Not only does every morning become a challenge, but poor sleep is associated with
mood swings, hunger, elevated blood sugar, and reduced mental function—not ideal!
Sure, you can reach for a sleeping pill, but artificially induced sleep isn’t the same.
You need to fall asleep naturally to reach the deep, restorative stages of sleep, which
is why I always suggest building a strong sleep routine first, before relying on medications.
If you’re ready to wake up feeling refreshed and ready to take on the day, here are the
five best sleep tips I know:
Sleep Tip #1: Go to bed at the same time
Your body has a powerful internal clock known as your circadian rhythm, and it likes
routine. Going to bed at the same time is the best way to train your body for sleep.
After a week, you’ll feel your body start to get tired at the same time every night,
ready for a good night of sleep.
Don’t let weekends disrupt your routine either. Be sure to stick to your sleep schedule
even on your days off!
Sleep Tip #2: Turn off your electronics
The artificial light from phones, computer screens, and TVs sends signals to your
brain that it’s still daytime, disrupting the natural production of sleep hormones.
Be sure to avoid electronic screens for 1-2 hours before bed. Your late-night Netflix
binge session may feel relaxing, but they do make falling asleep far more difficult.
Sleep Tip #3: Avoid caffeine and alcohol
Most people know that caffeine is a stimulant—after all, we take it to wake us up!
What you probably don’t know is that caffeine has a half-life of about 5 hours.
That means if you drink a cup of coffee at 3pm, half of that caffeine content will still
be circulating in your blood 5 hours later at 8pm, and it’ll be even later before it’s
fully flushed out of your system. So try to avoid caffeine after 1-2pm if possible.

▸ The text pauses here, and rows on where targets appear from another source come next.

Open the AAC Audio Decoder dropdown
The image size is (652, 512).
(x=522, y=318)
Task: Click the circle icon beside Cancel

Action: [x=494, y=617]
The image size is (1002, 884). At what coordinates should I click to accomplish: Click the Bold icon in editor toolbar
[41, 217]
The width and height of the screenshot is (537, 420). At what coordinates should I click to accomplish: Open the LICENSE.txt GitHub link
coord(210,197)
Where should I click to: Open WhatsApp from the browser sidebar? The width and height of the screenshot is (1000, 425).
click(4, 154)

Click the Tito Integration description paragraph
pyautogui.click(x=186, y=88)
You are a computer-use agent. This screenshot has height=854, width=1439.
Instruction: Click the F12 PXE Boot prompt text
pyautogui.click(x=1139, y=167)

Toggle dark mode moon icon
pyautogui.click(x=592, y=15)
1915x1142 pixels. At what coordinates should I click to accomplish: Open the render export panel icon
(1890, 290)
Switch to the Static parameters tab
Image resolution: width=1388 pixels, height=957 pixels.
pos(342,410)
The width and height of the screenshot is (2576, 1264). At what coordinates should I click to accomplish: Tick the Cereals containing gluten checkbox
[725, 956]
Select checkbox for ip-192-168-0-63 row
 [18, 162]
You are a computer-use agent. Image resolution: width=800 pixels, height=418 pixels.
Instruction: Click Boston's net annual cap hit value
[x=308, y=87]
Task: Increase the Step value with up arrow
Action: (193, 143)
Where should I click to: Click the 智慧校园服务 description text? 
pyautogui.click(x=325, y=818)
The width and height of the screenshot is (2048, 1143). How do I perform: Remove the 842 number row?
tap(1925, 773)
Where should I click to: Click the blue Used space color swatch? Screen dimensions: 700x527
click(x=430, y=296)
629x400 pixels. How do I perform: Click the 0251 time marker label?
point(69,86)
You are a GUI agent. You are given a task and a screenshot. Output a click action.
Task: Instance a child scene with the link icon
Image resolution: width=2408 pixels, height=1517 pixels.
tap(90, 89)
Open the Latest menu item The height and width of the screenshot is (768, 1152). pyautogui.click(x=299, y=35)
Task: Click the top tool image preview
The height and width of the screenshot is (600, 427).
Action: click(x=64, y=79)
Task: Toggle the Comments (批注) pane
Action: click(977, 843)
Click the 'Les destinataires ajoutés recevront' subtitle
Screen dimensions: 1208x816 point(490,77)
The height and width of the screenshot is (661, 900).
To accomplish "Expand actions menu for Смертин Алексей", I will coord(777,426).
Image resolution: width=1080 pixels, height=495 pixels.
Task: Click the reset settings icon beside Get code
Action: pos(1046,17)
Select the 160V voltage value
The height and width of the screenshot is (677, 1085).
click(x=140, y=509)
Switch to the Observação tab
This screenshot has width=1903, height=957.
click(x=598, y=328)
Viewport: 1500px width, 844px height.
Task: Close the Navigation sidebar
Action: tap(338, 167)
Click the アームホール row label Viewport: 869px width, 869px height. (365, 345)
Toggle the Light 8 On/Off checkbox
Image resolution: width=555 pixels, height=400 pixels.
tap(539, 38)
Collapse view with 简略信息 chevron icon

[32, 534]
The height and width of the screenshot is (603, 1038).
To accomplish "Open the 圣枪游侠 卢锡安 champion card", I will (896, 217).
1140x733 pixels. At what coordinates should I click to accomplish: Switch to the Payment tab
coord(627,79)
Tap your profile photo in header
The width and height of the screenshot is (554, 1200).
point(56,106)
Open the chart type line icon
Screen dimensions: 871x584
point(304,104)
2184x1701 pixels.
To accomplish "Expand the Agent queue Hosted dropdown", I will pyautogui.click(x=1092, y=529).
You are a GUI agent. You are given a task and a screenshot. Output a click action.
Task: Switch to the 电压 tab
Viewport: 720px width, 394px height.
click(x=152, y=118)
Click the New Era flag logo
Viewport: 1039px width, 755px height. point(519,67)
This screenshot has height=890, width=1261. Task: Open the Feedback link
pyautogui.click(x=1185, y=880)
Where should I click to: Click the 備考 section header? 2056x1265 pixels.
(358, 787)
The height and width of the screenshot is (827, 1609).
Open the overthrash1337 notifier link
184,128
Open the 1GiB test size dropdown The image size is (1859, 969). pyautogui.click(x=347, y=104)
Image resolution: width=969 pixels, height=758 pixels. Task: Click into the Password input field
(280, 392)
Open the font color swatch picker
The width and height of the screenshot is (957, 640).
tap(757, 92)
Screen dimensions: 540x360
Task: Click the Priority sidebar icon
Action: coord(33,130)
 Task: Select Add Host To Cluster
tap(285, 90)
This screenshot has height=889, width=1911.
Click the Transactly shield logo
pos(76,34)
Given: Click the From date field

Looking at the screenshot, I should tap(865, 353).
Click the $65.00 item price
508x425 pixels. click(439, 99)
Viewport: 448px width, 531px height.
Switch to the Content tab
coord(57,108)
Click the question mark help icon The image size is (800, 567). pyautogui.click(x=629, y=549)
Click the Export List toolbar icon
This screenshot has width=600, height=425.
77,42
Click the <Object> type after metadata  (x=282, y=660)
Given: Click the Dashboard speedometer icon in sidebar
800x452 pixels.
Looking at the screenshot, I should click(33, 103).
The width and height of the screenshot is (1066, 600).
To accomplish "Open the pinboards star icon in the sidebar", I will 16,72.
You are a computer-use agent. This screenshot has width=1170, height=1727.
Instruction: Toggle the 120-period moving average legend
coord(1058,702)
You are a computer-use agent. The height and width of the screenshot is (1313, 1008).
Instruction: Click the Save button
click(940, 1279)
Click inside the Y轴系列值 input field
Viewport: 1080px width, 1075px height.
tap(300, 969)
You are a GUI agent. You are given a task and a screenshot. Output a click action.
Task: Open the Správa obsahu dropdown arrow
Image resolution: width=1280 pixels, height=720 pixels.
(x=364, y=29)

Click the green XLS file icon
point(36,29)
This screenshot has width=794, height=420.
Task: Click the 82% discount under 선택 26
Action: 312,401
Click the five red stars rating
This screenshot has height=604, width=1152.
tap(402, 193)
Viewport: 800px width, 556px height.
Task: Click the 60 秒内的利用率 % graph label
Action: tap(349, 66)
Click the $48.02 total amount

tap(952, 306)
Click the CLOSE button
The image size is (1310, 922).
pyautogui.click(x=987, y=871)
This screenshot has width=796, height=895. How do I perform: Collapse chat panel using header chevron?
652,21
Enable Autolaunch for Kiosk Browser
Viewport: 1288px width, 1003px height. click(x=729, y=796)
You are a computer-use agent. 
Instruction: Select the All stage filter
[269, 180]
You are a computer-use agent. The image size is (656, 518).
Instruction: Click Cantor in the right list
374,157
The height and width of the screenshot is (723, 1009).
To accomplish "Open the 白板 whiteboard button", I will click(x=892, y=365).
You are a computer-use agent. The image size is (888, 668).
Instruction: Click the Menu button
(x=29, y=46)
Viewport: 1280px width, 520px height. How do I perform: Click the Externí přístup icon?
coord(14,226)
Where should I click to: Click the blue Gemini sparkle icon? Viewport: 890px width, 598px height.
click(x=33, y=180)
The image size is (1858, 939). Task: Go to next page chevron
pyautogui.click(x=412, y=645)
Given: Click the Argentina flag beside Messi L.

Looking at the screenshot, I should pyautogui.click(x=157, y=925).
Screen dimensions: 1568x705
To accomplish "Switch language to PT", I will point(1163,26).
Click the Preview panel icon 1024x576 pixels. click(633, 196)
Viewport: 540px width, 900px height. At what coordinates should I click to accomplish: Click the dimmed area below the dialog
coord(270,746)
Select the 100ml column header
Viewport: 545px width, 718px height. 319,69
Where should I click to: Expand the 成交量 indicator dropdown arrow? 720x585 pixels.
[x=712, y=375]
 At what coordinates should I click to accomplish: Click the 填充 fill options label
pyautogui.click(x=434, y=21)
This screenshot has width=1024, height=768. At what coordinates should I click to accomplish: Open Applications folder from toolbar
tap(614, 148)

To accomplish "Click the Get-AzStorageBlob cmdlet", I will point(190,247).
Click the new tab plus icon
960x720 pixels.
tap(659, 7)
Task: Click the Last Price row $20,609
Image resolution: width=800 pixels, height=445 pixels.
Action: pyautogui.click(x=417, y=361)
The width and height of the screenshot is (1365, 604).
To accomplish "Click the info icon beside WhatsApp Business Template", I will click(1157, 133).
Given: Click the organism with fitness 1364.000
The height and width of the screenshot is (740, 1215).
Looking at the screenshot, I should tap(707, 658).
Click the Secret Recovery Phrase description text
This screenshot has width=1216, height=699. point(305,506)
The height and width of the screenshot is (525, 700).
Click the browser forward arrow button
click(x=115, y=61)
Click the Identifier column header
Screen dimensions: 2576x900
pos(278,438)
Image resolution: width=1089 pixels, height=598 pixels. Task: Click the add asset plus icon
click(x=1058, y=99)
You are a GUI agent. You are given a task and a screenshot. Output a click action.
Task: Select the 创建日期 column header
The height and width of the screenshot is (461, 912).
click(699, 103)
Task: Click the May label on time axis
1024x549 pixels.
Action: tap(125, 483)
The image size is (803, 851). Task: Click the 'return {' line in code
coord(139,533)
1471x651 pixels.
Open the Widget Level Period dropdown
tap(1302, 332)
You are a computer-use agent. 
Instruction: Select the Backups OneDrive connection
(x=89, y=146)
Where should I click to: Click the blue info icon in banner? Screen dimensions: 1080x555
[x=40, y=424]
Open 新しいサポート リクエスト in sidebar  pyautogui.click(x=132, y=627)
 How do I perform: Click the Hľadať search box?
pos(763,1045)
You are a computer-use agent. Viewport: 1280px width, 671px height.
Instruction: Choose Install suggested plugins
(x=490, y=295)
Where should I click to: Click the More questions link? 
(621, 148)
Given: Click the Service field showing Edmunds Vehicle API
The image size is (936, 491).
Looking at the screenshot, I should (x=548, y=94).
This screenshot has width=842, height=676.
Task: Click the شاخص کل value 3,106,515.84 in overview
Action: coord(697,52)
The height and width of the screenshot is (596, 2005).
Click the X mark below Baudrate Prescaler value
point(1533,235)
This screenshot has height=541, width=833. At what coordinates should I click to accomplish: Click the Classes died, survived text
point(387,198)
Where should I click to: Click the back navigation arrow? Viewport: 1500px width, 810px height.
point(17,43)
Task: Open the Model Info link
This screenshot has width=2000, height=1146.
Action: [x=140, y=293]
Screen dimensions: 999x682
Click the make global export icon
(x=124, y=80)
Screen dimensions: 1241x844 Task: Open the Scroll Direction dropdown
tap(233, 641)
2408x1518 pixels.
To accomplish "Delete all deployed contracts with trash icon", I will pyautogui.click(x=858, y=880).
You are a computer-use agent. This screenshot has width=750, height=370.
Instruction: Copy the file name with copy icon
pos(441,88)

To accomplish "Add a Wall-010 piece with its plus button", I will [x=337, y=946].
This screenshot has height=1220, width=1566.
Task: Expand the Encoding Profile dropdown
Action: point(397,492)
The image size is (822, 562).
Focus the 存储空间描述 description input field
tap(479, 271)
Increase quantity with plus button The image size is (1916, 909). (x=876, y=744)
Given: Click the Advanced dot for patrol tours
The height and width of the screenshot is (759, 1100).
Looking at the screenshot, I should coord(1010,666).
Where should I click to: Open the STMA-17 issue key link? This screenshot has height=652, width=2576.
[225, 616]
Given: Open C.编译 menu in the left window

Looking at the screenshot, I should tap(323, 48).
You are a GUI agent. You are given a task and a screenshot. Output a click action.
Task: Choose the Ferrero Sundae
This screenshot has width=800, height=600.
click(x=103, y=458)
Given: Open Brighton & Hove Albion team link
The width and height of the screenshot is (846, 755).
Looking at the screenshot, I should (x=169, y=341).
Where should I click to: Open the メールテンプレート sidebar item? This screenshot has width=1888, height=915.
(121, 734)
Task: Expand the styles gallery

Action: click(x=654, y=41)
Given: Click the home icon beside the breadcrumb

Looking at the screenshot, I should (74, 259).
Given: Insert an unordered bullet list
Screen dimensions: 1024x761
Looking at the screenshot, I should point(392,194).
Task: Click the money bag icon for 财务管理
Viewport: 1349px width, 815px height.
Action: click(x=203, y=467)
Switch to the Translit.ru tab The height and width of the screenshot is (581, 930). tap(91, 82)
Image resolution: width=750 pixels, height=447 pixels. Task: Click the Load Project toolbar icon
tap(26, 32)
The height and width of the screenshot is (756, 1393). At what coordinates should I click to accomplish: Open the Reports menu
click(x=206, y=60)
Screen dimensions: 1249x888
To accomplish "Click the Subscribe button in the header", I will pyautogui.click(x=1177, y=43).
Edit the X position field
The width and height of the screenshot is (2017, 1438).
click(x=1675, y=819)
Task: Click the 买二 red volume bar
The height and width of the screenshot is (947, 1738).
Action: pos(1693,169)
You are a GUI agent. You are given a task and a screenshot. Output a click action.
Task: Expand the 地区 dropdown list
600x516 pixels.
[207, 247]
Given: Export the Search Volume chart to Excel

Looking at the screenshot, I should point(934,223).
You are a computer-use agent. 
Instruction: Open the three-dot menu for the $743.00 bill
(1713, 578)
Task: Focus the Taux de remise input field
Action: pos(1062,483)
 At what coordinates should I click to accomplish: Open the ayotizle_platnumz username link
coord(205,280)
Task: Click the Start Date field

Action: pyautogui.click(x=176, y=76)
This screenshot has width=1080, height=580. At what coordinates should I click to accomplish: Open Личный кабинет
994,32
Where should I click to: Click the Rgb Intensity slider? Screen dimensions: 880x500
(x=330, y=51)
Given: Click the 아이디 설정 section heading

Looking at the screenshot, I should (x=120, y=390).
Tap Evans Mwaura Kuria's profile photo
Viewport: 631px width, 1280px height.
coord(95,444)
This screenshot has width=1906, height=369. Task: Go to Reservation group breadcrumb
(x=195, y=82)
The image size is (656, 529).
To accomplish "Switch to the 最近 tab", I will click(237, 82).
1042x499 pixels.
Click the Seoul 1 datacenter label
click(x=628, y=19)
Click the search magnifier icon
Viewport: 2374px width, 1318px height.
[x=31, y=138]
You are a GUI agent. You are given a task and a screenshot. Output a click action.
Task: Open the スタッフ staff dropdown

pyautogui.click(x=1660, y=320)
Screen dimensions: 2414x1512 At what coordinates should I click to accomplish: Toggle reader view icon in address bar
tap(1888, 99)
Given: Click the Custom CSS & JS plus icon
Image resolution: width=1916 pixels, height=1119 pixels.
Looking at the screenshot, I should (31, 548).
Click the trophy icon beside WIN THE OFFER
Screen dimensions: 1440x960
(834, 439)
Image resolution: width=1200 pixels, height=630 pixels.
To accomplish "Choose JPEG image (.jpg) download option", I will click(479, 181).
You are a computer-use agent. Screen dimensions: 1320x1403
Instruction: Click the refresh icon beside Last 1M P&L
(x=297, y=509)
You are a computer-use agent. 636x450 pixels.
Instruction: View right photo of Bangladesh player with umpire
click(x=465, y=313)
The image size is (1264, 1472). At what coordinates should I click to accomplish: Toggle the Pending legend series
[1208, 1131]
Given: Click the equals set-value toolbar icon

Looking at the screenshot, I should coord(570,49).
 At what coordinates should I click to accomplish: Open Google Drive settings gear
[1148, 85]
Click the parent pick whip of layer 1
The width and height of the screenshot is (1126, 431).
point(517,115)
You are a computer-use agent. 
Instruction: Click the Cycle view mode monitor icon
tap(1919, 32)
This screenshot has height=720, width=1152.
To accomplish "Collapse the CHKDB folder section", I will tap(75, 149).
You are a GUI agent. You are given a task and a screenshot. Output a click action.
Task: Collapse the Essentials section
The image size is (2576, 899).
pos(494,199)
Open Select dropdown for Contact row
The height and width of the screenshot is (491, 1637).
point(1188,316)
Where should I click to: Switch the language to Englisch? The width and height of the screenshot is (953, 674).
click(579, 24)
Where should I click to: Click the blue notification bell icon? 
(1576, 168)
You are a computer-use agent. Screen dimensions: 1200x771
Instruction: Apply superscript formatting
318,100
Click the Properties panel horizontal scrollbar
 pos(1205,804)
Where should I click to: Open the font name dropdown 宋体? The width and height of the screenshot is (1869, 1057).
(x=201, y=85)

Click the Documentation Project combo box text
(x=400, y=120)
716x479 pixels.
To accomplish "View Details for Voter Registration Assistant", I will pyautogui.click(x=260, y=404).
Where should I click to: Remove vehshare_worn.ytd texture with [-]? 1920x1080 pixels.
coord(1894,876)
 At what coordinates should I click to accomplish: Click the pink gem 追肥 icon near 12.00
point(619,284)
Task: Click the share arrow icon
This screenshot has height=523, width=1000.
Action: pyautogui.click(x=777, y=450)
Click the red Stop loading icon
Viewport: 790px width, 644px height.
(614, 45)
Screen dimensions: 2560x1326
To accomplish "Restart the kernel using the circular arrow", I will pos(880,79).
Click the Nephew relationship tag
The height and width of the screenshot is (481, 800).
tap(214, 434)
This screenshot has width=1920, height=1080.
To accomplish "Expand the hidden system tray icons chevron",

I’d also suggest avoiding booze in the hours before bedtime. A nice glass of wine may
relax your body, but the alcohol prevents you from reaching the deepest stages of
Sleep Tip #4: Chill out
I’m not talking about stress—although that’s important too! I’m talking about the
temperature of your room.
Your body temperature drops when you sleep, and it’s been clearly shown that cooler
temperatures result in deeper sleep. If you regularly wake up tossing and turning, or
sweating in the night, turning down the temperature will promote the best sleep.
Sleep Tip #5: Minimize Stress
Finally, decreasing your stress before bed will make all the difference in the world. If
your mind is racing and cortisol is flooding your veins, your brain will have a hard
time winding down. Try reading some fiction, or stretching before bed.